Evidentemente otto mesi di carcere – a tanti siamo arrivati dal giorno dell’arresto – per un innocente non bastano al feroce sistema giudiziario egiziano.

Con l’esito dell’udienza del 7 ottobre, che ha prorogato la detenzione preventiva di Patrick Zaki di altri quarantacinque giorni, si arriverà a nove mesi e mezzo.

Lo studente dell’università di Bologna, originario di Mansoura e lì intenzionato a tornare in visita alla famiglia a febbraio, è indagato per cinque diversi capi d’accusa contenuti in un mandato di cattura emesso nel settembre 2019, quando era già in Italia: minaccia alla sicurezza nazionale, incitamento a manifestazione illegale, sovversione, diffusione di notizie false e propaganda per il terrorismo. Il tutto, secondo la Procura suprema per la sicurezza dello stato, fatto mediante un profilo Facebook che peraltro non è suo.

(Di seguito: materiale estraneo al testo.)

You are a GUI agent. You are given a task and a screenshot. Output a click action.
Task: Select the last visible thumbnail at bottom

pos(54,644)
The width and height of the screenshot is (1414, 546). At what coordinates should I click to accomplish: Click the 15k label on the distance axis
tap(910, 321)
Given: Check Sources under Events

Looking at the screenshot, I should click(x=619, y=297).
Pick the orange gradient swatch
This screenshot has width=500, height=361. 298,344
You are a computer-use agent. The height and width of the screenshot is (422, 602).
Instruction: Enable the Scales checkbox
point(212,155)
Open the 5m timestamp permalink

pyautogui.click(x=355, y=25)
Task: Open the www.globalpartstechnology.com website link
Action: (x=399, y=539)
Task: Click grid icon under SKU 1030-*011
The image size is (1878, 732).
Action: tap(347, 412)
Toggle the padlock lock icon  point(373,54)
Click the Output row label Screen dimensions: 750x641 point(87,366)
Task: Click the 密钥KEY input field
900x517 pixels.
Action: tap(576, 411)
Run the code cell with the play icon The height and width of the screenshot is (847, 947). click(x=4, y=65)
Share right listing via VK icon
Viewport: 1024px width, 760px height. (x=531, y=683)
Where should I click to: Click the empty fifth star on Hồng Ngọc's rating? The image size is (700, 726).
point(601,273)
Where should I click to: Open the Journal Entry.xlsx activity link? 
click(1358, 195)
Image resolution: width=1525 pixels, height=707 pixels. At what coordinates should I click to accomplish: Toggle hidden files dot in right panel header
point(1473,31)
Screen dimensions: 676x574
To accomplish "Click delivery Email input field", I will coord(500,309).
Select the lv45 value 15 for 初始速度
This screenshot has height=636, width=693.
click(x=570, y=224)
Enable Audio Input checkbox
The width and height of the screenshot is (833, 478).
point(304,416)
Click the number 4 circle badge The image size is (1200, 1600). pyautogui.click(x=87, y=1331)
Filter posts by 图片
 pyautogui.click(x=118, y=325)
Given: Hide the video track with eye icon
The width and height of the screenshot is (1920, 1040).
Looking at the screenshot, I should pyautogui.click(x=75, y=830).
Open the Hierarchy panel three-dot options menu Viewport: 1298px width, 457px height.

Insomma, secondo l'accusa, anziché trascorrere i primi nove mesi del 2019 a studiare come un pazzo per superare una selezione rigorosissima per frequentare il master in Studi di genere dell'Università bolognese, Patrick avrebbe cospirato per minacciare la sicurezza nazionale.

E sempre secondo l'accusa, anziché frequentare con successo – superando esami – quel master, Patrick avrebbe continuato a minacciare il suo paese anche dall'estero.

Accuse semplicemente ridicole. E quel che è peggio è che la vicenda di Patrick non è unica, né dal punto di vista delle accuse né da quello del ricorso alla detenzione preventiva a oltranza.

Le accuse nei suoi confronti sono uguali a quelle rivolte a dissidenti politici, manifestanti pacifici, avvocati, giornalisti, esponenti di organizzazioni non governative.

Così come uguale è il calvario della detenzione preventiva, prolungata dalle autorità giudiziarie egiziane fino al massimo consentito di due anni e a volte raddoppiato, alla scadenza di tale limite temporale, mediante il ricorso a nuove accuse.

Alaa Abdelfattah, uno dei leader della rivoluzione del 2011 che costrinse alle dimissioni Hosni Mubarak, è in carcere dal settembre 2019 così come l’avvocata Mahienour el-Masri. Sanaa, la sorella di Alaa, ha superato i cento giorni di detenzione preventiva, mentre un’altra avvocata, Hoda Abdelmoneim, raggiungerà i due anni di carcere senza processo il primo novembre.

Di unico, però, la vicenda di Patrick ha qualcosa: riguarda uno studente che per due stagioni ha frequentato Bologna, la sua università, i suoi portici, i suoi bar, il suo stadio. La sua è una storia anche italiana, dunque. Non semplicemente una vicenda giudiziaria egiziana affidata all'arbitrio della procura anti-terrorismo del Cairo.

Bologna e le sue istituzioni, politiche e accademiche, sono da febbraio alla guida – insieme ad Amnesty International e ai suoi partner, come Articolo 21 e Festival dei diritti umani - della campagna per ottenere l’annullamento delle accuse e la scarcerazione di Patrick. I suoi amici e colleghi di studio tengono alta l’attenzione. Tanti comuni hanno conferito simbolicamente la cittadinanza onoraria.

C’è lo “zaquilone”, l’aquilone disegnato dall'artista-attivista Giancarlo Costantini, che sta volando sui cieli d'Italia, da ultimo all’Arco della pace di Milano e domenica – condizioni meteo permettendo – alla Rocca della pace di Assisi. Ci sono le sagome col volto di Patrick che riempiono biblioteche, sale cinematografiche, festival, concerti e rassegne letterarie.

Ci sono le manifestazioni, partecipate sempre fino al numero massimo di presenze consentito dalle norme per il contrasto alla pandemia. Ci sono giornali che ne scrivono, che intervistano parenti e avvocati di Patrick. Ci sono parlamentari italiani ed europei che interrogano, che twittano. C’è Pippo Civati che ogni giorno scrive un post.

Ma a questa grande e generosa mobilitazione manca un sostegno fondamentale: il nome di Patrick è scomparso dall’agenda del governo Conte. Non sono sufficienti le espressioni dispiaciute, le promesse dell’ambasciata al Cairo di riprendere a monitorare le udienze. Occorre dare segnali di scontentezza a quello che l’ex ministro Alfano definì “partner ineludibile”.

Il 7 agosto, secondo quanto emerso da inchieste giornalistiche, il consiglio dei ministri ha dato il via libera alla vendita di due fregate militari all’Egitto: non esattamente un segnale di scontentezza. Anzi, la conferma che i diritti umani possono essere sacrificati. Patrick ringrazia.